--- BEGIN EXCERPTED TEXT ---

Muslims in 21st Century Europe: Structural and Cultural Perspectives

Muslims in 21st Century Europe: Structural and Cultural Perspectives

Muslims in 21st Century Europe: Structural and Cultural Perspectives

Muslims in 21st Century Europe: Structural and Cultural Perspectives

Synopsis

Muslims in 21st Century Europe explores the interaction between native majorities and Muslim minorities in various European countries with a view to highlighting different paths of integration of immigrant and native Muslims.

Starting with a critical overview of the institutionalisation of Islam in Europe and a discussion on the nature of Muslimophobia as a social phenomenon, this book shows how socio-economic, institutional and political parameters set the frame for Muslim integration in Europe. Britain, France, Germany, the Netherlands, and Sweden are selected as case studies among the 'old' migration hosts. Italy, Spain and Greece are included to highlight the issues arising and the policies adopted in southern Europe to accommodate Muslim claims and needs.

The book highlights the internal diversity of both minority and majority populations, and analyses critically the political and institutional responses to the presence of Muslims.

Excerpt

This book explores the interaction and integration between native majorities and Muslim minorities in different European countries. Taking into account the internal diversity of both minority and majority populations, it critically analyses the political and institutional responses to the presence of Muslims and how national governments and other stakeholders promote commonality or difference.

--- END EXCERPTED TEXT ---
--- BEGIN ENTRIES SUPPLIED ---

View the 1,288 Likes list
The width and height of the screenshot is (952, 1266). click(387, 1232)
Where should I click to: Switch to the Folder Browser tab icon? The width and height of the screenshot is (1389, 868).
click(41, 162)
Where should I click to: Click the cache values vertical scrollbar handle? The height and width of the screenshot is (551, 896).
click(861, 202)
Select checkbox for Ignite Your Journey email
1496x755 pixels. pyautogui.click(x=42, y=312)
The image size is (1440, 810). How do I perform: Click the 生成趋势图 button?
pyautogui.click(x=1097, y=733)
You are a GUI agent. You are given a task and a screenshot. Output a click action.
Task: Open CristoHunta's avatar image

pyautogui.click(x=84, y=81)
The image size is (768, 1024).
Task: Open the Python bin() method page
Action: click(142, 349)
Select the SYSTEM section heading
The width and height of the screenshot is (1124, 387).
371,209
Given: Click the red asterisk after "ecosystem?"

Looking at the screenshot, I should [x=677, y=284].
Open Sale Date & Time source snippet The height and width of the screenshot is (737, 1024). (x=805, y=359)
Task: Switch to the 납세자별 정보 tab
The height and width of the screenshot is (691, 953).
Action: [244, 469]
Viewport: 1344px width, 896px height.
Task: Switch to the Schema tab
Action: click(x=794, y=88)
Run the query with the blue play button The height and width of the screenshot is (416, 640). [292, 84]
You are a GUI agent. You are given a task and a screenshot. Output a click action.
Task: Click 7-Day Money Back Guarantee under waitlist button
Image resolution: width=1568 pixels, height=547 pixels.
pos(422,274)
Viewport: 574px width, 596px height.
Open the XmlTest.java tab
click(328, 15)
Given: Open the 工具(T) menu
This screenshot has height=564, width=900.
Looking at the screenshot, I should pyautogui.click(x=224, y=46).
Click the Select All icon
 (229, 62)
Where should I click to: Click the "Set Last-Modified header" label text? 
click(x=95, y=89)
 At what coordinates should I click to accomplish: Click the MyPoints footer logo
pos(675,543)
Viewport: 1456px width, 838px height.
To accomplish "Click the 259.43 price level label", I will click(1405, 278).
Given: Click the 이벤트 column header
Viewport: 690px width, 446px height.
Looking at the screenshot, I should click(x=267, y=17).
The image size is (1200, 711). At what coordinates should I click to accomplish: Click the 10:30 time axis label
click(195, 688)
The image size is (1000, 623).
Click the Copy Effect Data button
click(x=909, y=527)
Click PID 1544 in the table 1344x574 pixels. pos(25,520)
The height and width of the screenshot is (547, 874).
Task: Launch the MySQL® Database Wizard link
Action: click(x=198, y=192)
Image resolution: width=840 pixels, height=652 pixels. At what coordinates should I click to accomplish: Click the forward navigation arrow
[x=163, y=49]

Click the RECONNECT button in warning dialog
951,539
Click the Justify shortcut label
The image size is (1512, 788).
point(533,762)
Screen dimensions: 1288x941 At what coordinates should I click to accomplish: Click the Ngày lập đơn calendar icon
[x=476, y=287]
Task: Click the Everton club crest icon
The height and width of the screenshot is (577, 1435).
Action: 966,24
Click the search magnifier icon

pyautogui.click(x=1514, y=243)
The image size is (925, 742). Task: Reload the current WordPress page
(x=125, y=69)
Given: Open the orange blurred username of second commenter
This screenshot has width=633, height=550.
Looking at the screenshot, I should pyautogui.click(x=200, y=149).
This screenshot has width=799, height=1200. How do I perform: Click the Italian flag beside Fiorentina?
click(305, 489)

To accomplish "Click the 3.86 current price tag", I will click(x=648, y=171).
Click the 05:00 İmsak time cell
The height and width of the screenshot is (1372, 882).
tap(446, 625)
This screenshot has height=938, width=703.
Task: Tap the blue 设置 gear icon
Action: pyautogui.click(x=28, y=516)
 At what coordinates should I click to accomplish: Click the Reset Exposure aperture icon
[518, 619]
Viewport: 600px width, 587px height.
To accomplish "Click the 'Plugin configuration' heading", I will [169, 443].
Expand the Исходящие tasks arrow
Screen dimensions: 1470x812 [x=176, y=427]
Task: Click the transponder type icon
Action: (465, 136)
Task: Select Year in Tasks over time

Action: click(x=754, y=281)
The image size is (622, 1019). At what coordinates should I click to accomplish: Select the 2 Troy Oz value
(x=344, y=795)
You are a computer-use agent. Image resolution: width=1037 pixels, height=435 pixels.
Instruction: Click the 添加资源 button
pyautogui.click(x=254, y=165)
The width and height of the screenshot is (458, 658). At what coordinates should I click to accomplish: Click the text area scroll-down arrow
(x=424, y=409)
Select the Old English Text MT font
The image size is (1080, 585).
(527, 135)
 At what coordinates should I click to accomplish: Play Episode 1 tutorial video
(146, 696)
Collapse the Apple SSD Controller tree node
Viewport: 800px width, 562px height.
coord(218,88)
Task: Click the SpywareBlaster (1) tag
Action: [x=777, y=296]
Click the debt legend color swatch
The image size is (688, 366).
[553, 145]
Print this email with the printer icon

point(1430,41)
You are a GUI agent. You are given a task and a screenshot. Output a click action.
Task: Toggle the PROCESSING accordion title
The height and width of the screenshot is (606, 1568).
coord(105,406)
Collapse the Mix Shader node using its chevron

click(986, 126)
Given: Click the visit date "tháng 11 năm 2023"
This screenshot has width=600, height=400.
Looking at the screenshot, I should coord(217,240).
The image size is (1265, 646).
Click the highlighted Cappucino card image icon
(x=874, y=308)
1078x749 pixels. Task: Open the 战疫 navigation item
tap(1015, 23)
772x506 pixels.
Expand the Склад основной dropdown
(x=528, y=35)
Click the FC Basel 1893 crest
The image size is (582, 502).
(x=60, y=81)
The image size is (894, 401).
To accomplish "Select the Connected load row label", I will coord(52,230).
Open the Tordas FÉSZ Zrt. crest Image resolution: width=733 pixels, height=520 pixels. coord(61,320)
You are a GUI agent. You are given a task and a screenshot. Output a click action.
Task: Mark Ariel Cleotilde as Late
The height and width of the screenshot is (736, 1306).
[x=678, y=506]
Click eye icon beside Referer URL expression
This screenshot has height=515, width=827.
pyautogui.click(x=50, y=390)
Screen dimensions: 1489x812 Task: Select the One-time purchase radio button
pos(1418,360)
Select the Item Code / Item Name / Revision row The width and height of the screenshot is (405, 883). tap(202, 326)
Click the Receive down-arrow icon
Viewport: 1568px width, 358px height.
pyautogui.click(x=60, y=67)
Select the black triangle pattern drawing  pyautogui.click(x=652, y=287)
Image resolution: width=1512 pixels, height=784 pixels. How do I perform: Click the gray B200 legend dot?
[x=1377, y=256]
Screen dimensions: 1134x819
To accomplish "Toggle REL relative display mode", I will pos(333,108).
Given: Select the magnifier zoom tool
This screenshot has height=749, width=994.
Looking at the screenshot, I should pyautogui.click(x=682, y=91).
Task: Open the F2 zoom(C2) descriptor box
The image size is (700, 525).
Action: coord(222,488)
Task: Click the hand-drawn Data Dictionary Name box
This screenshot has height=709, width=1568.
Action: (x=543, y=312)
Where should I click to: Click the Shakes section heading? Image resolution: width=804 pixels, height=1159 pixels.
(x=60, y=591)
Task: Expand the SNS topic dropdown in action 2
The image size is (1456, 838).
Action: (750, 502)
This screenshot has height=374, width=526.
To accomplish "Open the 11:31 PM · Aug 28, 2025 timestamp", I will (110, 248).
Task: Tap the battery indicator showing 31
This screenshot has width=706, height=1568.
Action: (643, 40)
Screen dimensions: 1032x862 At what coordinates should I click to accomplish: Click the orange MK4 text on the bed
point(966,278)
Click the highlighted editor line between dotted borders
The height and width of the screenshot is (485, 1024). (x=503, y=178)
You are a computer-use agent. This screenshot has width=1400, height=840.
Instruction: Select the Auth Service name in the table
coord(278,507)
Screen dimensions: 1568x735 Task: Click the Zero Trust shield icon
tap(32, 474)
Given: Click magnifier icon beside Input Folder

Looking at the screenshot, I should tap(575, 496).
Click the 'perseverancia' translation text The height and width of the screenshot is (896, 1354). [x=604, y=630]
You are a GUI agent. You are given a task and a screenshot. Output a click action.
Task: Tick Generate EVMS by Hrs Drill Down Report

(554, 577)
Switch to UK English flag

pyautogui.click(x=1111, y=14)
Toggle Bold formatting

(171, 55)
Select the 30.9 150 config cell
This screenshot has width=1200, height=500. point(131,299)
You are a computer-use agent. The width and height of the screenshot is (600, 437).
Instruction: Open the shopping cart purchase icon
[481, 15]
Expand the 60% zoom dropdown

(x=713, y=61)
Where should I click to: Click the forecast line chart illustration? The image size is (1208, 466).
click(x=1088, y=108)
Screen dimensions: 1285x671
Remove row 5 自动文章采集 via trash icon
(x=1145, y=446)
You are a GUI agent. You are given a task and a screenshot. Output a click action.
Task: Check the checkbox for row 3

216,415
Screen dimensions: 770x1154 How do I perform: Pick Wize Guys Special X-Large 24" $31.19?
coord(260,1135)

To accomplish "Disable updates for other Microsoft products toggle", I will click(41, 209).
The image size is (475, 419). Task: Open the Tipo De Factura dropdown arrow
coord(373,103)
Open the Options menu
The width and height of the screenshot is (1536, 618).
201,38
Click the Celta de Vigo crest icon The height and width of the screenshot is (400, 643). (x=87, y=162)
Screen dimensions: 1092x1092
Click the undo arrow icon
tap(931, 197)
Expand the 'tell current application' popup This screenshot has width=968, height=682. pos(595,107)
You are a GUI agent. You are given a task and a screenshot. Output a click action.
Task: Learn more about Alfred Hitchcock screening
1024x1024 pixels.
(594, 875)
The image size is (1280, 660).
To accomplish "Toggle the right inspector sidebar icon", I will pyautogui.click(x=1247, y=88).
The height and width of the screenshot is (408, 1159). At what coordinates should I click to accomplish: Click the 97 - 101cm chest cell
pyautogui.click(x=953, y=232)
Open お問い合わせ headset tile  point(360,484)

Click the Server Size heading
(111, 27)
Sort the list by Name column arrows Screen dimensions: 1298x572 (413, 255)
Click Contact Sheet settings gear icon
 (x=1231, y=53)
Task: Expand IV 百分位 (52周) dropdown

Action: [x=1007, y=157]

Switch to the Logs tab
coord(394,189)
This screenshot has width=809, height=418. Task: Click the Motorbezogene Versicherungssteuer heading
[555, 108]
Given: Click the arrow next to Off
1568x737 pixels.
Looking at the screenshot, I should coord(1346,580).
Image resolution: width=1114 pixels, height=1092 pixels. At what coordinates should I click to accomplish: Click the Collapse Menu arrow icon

--- END ENTRIES SUPPLIED ---

**PARTS OF THE EXERCISE**.
**A)** Which countries does the book description select as case studies among the "old" migration hosts?
**B)** Repeat the passage of the book description word for word, starting at the words "The book highlights" and stopping after "presence of Muslims.".

**RESULTS FOR THE EXERCISE**.
**A)** Britain, France, Germany, the Netherlands, and Sweden.

**B)**
The book highlights the internal diversity of both minority and majority populations, and analyses critically the political and institutional responses to the presence of Muslims.